For your retail time series (from Exercise 7 in Section 2.10):
set.seed(90483484)
myseries <- aus_retail |>
filter(`Series ID` == sample(aus_retail$`Series ID`, 1))
myseries_train <- myseries |>
filter(year(Month) < 2011)
autoplot(myseries, Turnover) +
autolayer(myseries_train, Turnover, colour = "red")
fit <- myseries_train |>
model(SNAIVE(Turnover))
fc <- fit |>
forecast(new_data = anti_join(myseries, myseries_train))
fc |> autoplot(myseries)
bind_rows(
fit |> accuracy() |> mutate(type = "Training"),
fc |> accuracy(myseries) |> mutate(type = "Test")
) |>
select(.model, type, RMSE, MAE, MAPE, MASE, RMSSE) |>
arrange(.model, type)
## # A tibble: 2 × 7
## .model type RMSE MAE MAPE MASE RMSSE
## <chr> <chr> <dbl> <dbl> <dbl> <dbl> <dbl>
## 1 SNAIVE(Turnover) Test 124. 109. 17.5 6.97 6.14
## 2 SNAIVE(Turnover) Training 20.1 15.7 6.54 1 1
RMSE, MAE, MAPE are low for the training set, which means that the SNAIVE model fits the training data well within reason.

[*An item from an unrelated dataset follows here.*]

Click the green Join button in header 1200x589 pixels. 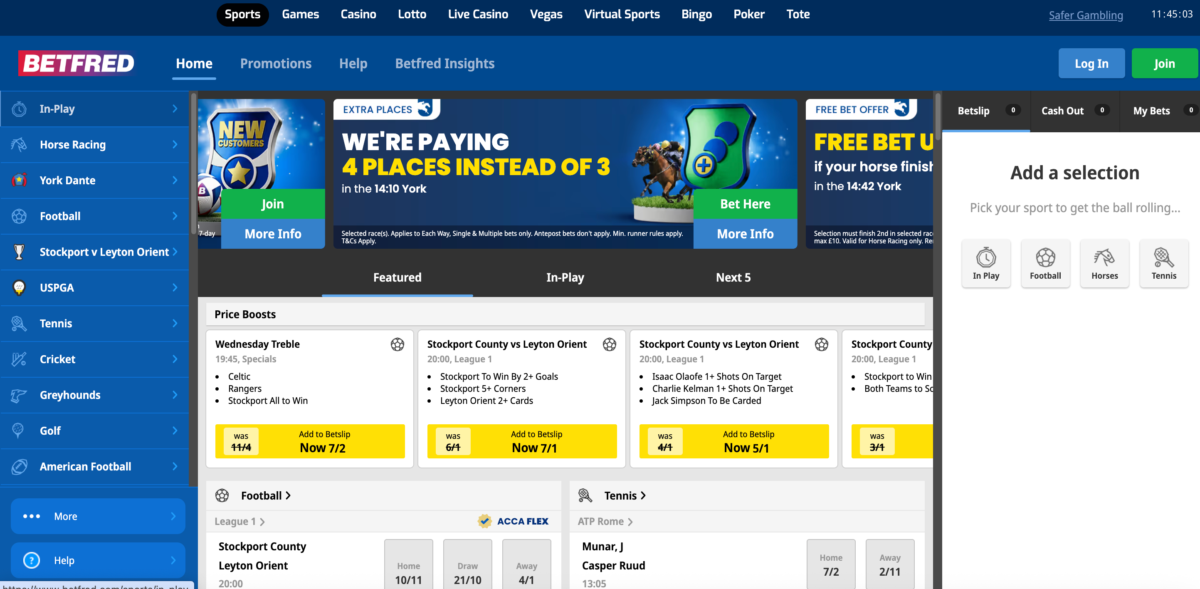coord(1164,63)
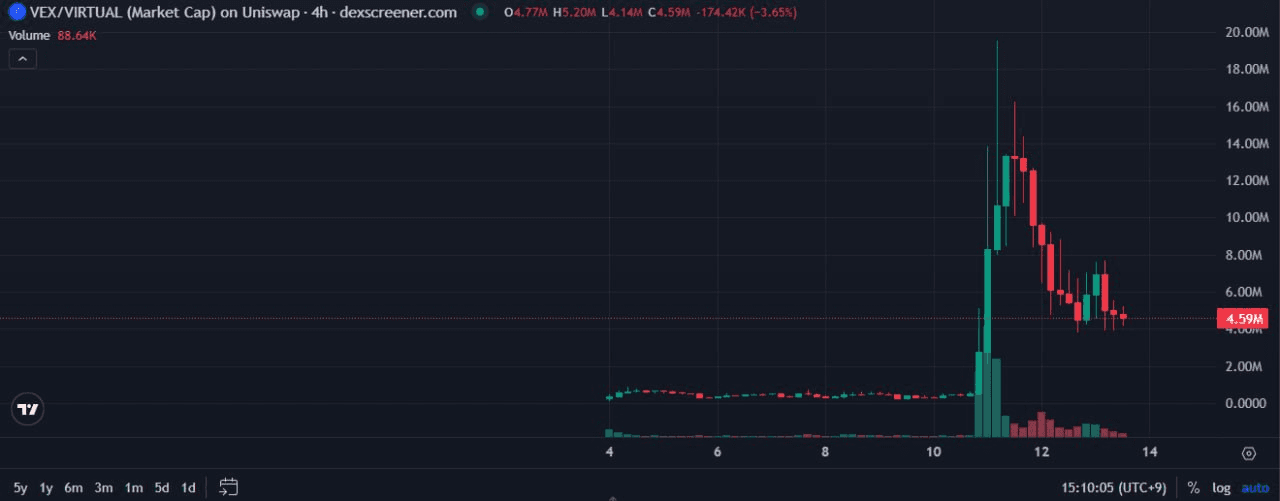Click the VEX token logo icon
The width and height of the screenshot is (1280, 501).
[15, 12]
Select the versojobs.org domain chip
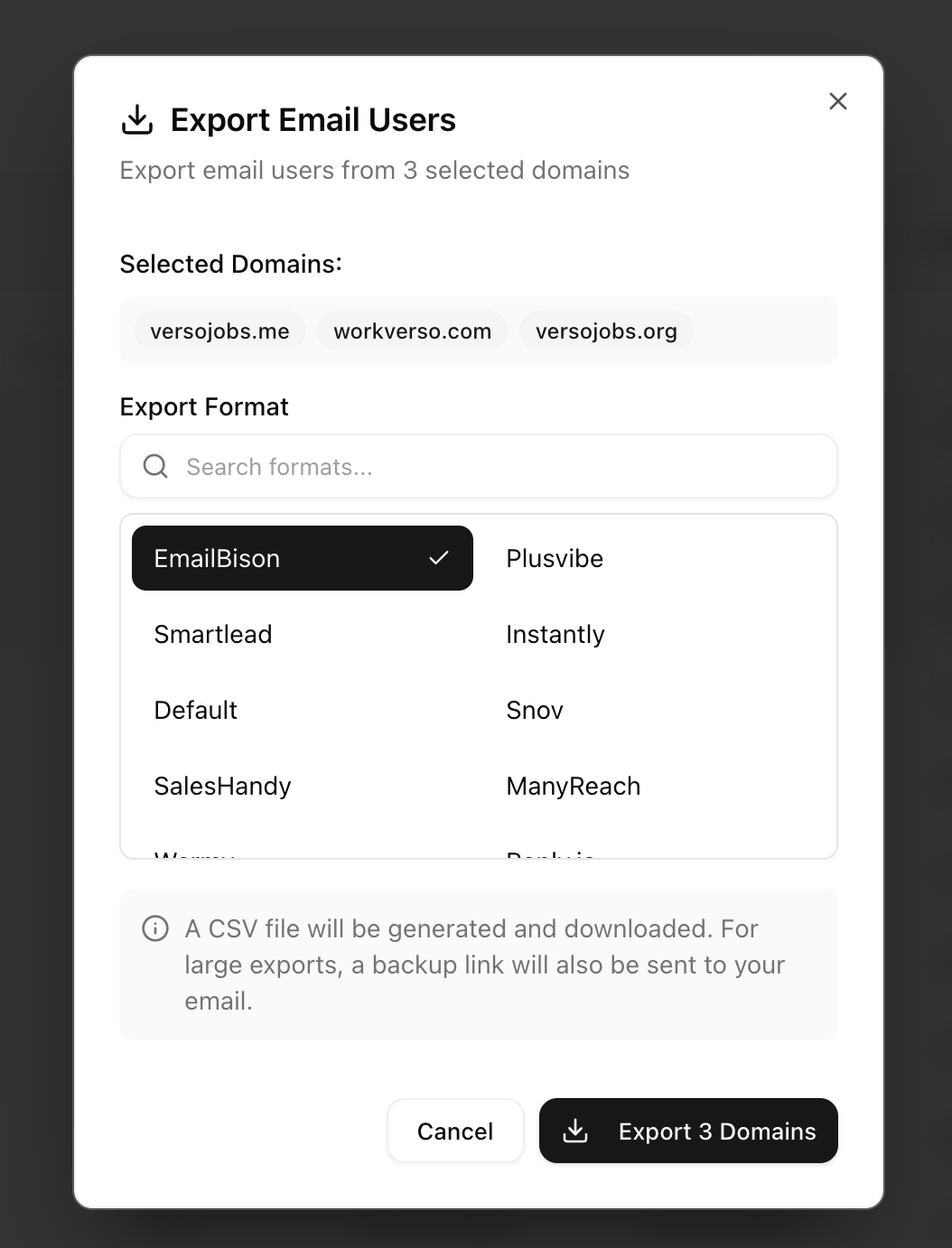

RMSE, MAE and MAPE increased significantly when it comes to the test set and the absolute percentage also increased from 6.5 to 17.5 showing use that the forecasts deviate a lot the further into the test set the model tries to predict.Its significantly worse that what a naive or a drift model would do. This confirms what we can see in the gg_tsresiduals() plots with the bias, autocorrelation and increasing variance as well as the plotted forecast vs actual comparison that shows how the test values keep getting away from the forecasts as the trend stays at a steady increase.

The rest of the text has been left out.